* Beoogd doel 1: Neem alstublieft uit de lijst de regels woordelijk over. Begin bij de regel met "Open Matt's profile photo" en stop na de regel met "Click the CAS".
* Beoogd doel 2: Schrijf de bespreking van Pynchons Against The Day verder, aansluitend op de laatste zin.

Het boek is niet lang. Dus herlezen loont.

Het boek heeft meer warmte dan het cynische Ravelstein van Saul Bellow, het laatste boek van die andere grote joodse Noordamerikaanse schrijver, maar ze zijn wel vergelijkbaar in het moeten verwerken, het afstand nemen, het onder ogen durven zien van het ouder worden, het aftakelen, het dood gaan.

Sunday, May 6, 2007

Thomas Pynchon - Against The Day



Het is uit. Het is eindelijk uit. Na vier maanden mocht het wel. Naar goede gewoonte maakt Pynchon het de lezer niet gemakkelijk, maar dat is natuurlijk ook een groot deel van het plezier om hem te lezen. Elke zin is een kunstwerkje dat je verscheidene malen moet herlezen, herkauwen, herplaatsten, herbekijken. Alleen daarvoor is het boek al de moeite waard.

Het is beter dan Mason & Dixon, maar het mist de dreiging van Gravity's Rainbow, de paranoia van The Crying Of Lot 49, de waanzin van "V". Dit boek beschrijft het leven van een familie uit het eind van de 19e, begin van de 20e eeuw, over een periode van een dertigtal jaren, tegen de achtergrond van niet alleen de politieke geschiedenis, maar ook de economische en wetenschappelijke. En omdat het Pynchon is, moet natuurlijk ook de geschiedenis van het denken erbij, gaande van mystiek, tarot, over mediums en andere paranormale zaken. Het einde van de 19e eeuw was er één van de opkomst van de technologie, elektriciteit, fotografie, film, luchtvaart, enz. En die nieuwe technologische mogelijkheden waren de voedingsbodem tot waanzinnige gedachten over tijd, ruimte, de aarde, het universum. En het zijn die waanzinnige gedachten die sommigen uit die tijd hadden, die in dit boek worden gerealiseerd alsof ze effectief mogelijk waren. Foto's komen tot leven, mensen kunnen op verschillende plaatsen bestaan, de tijd kan worden omgedraaid, de doden kunnen weer leven, ... Maar tegen die toekomstdroom staat de harde sociale realiteit van uitbuiting, politieke en economische macht : de strijd van anarchisten tegen bazen, de strijd van ingehuurd tuig dat stakingen breekt, van moord en doodslag, van oorlog en miserie. De personages zijn iets reëlers dan in zijn vorige boeken, soms zelfs emotioneel, hoewel het stripverhaalgehalte nog altijd zeer hoog is, met lezende honden, zeppelins die tot steden uitgroeien, torpedo's die als vaartuig dienst kunnen doen, bizarre wapens, ondergrondse terranef-achtige voertuigen, ... Anderzijds is de politieke achtergrond van die tijd minutieus uitgewerkt en gedocumenteerd : de invloed van het Ottomaanse rijk in de Balkan, het Oostenrijks-Hongaarse Keizerrijk, de spanning tussen Groot-Brittannië en Duitsland, de spanning tussen de Verenigde Staten en Mexico, de strijd om het aanleggen van spoorlijnen en de concessies voor het bouwen van tunnels in de Alpen, zo ongeveer de hele geschiedenis komt in dit boek aan bod, inclusief details over de cultuur van het moment, de klederdracht, de toneelvoorstellingen, de gebruikte wapens, het beeldje op de motorkap van de Rolls Royce.

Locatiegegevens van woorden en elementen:
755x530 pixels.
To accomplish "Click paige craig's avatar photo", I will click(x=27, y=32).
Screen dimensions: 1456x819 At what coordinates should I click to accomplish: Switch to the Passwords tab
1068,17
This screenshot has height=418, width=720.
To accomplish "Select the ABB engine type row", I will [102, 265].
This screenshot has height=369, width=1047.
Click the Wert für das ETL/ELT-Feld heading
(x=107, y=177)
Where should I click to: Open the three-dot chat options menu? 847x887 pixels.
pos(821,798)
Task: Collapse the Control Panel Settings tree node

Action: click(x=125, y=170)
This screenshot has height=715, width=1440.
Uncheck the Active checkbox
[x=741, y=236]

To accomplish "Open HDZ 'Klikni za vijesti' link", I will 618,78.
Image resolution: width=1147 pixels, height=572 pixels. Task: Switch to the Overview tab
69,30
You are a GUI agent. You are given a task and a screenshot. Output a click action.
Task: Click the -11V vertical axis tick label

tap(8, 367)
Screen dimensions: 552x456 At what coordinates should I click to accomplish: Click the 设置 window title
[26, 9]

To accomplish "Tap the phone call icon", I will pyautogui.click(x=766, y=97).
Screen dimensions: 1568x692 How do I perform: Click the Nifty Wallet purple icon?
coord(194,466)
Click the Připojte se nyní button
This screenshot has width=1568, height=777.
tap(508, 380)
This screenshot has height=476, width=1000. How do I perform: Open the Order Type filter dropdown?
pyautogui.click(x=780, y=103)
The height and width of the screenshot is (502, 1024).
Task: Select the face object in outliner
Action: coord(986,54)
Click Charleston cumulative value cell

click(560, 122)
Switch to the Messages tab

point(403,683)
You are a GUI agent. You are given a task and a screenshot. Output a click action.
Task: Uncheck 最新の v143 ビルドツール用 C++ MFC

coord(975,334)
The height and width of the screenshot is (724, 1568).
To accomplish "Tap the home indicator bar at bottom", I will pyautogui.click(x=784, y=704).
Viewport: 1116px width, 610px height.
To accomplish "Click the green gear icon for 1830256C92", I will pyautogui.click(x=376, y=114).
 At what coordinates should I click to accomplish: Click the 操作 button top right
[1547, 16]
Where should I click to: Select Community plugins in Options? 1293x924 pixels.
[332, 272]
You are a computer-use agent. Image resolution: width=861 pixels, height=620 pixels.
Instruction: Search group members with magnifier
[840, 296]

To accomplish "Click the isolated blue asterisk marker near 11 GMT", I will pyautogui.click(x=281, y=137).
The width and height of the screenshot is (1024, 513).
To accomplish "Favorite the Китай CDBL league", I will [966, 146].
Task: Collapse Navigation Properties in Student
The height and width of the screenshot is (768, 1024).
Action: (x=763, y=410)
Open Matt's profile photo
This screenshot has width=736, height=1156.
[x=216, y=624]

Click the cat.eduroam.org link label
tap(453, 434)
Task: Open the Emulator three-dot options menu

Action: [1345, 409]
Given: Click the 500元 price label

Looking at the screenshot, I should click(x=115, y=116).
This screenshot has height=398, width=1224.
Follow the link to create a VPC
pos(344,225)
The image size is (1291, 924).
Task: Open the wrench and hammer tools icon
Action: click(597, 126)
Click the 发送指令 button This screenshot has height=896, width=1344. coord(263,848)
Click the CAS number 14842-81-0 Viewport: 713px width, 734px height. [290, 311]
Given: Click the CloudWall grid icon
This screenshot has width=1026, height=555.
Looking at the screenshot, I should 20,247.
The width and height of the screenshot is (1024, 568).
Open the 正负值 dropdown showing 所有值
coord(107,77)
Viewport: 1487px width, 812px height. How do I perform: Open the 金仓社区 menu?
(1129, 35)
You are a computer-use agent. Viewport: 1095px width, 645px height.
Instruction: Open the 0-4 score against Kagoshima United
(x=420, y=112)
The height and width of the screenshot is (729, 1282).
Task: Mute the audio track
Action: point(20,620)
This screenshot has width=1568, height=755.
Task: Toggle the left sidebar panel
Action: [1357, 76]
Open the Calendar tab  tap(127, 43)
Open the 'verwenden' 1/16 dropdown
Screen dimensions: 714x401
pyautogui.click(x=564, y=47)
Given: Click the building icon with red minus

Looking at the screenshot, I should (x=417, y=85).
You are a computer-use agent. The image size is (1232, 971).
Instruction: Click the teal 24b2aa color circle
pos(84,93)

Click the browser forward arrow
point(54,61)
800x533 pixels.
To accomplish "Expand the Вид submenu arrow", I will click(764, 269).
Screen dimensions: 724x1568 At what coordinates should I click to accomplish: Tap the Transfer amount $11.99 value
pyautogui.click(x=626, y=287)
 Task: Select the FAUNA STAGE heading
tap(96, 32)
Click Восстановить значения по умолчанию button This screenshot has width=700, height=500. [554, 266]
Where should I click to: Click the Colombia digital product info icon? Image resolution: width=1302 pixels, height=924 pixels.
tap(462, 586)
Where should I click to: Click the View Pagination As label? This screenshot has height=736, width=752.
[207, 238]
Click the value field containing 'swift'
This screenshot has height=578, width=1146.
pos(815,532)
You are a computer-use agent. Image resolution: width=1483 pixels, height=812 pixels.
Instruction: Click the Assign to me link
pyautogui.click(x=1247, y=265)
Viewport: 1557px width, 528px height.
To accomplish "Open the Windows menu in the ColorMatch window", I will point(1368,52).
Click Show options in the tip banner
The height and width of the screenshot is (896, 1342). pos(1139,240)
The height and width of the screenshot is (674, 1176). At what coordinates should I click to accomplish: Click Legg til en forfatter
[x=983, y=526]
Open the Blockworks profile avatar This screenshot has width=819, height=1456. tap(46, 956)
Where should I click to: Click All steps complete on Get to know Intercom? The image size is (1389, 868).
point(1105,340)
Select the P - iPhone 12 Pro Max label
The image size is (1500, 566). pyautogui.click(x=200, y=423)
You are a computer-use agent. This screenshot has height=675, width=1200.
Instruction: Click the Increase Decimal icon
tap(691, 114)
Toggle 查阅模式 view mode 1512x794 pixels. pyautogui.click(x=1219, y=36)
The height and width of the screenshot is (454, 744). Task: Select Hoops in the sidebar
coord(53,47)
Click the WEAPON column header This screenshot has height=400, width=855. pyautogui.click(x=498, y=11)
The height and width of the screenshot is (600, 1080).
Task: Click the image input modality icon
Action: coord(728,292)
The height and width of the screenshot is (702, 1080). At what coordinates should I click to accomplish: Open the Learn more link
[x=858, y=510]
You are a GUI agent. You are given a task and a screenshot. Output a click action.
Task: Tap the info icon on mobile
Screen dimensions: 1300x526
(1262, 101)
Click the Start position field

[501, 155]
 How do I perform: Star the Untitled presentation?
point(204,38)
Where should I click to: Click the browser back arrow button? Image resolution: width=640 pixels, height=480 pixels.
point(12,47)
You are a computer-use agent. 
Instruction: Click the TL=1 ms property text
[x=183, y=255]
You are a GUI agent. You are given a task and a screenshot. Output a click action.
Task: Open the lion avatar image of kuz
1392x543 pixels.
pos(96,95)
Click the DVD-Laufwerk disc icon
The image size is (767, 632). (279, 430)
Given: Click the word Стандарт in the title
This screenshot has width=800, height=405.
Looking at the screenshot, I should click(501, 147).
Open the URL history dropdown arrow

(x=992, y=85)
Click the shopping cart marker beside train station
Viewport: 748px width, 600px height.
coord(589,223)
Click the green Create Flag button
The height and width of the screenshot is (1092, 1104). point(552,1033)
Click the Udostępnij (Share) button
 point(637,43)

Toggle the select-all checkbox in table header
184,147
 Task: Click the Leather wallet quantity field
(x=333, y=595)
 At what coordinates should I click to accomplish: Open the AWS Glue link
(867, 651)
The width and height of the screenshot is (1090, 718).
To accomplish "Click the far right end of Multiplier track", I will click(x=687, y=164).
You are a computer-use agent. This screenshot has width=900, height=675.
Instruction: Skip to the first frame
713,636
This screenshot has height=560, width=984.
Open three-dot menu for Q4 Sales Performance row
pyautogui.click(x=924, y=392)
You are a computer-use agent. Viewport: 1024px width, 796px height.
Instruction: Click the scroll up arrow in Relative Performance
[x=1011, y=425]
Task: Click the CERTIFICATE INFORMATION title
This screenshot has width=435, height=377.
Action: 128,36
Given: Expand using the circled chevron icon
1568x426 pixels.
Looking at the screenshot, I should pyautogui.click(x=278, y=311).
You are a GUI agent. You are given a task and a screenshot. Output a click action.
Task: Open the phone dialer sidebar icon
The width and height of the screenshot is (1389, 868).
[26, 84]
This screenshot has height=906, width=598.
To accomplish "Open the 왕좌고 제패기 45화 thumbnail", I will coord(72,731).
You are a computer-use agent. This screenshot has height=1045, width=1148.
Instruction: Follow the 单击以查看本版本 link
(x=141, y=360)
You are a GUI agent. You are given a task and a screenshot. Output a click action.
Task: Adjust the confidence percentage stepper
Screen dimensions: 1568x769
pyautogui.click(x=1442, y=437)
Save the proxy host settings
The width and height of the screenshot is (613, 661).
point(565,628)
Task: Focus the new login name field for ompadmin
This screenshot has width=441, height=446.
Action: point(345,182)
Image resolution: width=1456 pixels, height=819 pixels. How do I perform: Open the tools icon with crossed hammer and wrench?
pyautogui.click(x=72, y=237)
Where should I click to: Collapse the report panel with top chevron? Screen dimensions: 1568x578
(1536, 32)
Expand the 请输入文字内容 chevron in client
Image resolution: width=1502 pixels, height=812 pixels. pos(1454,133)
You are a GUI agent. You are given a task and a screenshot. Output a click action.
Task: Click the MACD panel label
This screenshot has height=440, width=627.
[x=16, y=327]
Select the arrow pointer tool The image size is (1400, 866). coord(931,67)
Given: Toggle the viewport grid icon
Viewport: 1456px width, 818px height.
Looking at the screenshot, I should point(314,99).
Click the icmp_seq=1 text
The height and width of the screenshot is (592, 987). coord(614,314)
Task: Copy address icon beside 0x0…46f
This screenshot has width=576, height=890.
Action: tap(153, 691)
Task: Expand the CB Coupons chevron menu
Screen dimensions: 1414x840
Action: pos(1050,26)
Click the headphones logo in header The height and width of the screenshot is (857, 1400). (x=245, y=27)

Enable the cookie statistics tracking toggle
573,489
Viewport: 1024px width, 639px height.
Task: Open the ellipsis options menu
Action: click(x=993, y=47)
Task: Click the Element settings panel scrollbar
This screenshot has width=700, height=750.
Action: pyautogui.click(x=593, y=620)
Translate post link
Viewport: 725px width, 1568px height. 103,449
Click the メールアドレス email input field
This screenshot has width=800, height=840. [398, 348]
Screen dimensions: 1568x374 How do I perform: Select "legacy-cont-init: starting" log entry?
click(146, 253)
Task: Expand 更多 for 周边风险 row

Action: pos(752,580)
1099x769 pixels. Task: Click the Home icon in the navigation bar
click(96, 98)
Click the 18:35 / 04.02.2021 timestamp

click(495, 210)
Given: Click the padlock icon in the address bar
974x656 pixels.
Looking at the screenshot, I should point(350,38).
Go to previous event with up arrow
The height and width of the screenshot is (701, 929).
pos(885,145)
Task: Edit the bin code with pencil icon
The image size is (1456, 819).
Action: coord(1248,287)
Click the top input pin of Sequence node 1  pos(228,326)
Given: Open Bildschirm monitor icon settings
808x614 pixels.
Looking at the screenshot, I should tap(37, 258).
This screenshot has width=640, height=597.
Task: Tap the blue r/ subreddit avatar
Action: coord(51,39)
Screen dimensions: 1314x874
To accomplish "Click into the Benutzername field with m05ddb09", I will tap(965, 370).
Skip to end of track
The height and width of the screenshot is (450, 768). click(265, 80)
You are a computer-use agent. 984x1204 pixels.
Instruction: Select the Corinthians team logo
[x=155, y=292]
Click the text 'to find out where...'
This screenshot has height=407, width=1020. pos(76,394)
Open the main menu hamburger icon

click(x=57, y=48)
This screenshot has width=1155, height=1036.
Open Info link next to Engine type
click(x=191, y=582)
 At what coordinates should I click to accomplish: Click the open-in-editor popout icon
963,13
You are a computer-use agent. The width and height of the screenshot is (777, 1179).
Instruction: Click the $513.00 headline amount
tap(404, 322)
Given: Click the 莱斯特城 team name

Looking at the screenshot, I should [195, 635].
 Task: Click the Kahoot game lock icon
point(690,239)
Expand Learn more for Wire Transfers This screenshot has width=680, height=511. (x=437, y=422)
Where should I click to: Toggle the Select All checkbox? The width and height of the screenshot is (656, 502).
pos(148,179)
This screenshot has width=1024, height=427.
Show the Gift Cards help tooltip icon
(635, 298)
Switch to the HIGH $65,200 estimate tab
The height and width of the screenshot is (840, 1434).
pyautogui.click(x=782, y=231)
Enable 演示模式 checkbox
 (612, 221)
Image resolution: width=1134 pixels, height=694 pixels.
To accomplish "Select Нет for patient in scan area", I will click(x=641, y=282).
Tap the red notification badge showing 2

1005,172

* Verwachte uitvoer 1:
Open Matt's profile photo
This screenshot has width=736, height=1156.
[x=216, y=624]

Click the cat.eduroam.org link label
tap(453, 434)
Task: Open the Emulator three-dot options menu

Action: [1345, 409]
Given: Click the 500元 price label

Looking at the screenshot, I should click(x=115, y=116).
This screenshot has height=398, width=1224.
Follow the link to create a VPC
pos(344,225)
The image size is (1291, 924).
Task: Open the wrench and hammer tools icon
Action: click(597, 126)
Click the 发送指令 button This screenshot has height=896, width=1344. coord(263,848)
Click the CAS number 14842-81-0 Viewport: 713px width, 734px height. [290, 311]

* Verwachte uitvoer 2:
Maar waar gaat dit boek in godsnaam over? Dat weet ik niet. Dit is Pynchon. Je leest het, je ondergaat. De personages weten het ook niet altijd, die lopen niet de halve maar de hele wereldbol af, en niet één maar verschillende keren, soms met een opdracht, soms doelloos, ze komen elkaar vaak en zelfs meestal toevallig opnieuw tegen op de meest afgelegen plekken : Mongolië, Mexico, Oostende, Venetië, Genève, Göttingen, Graz, Belgrado, Samarkand, ... en dan denk je, nu wordt alles duidelijk, maar dan wordt het nog mistiger dan voordien : "We tell ourselves that Lemberg, Léopol, Lvov, Lviv and Lwow are all different names for the same city", said E. Percy Movay one night, "but in fact each is a distinct city of its own, with very precise rules of transition from one to the other".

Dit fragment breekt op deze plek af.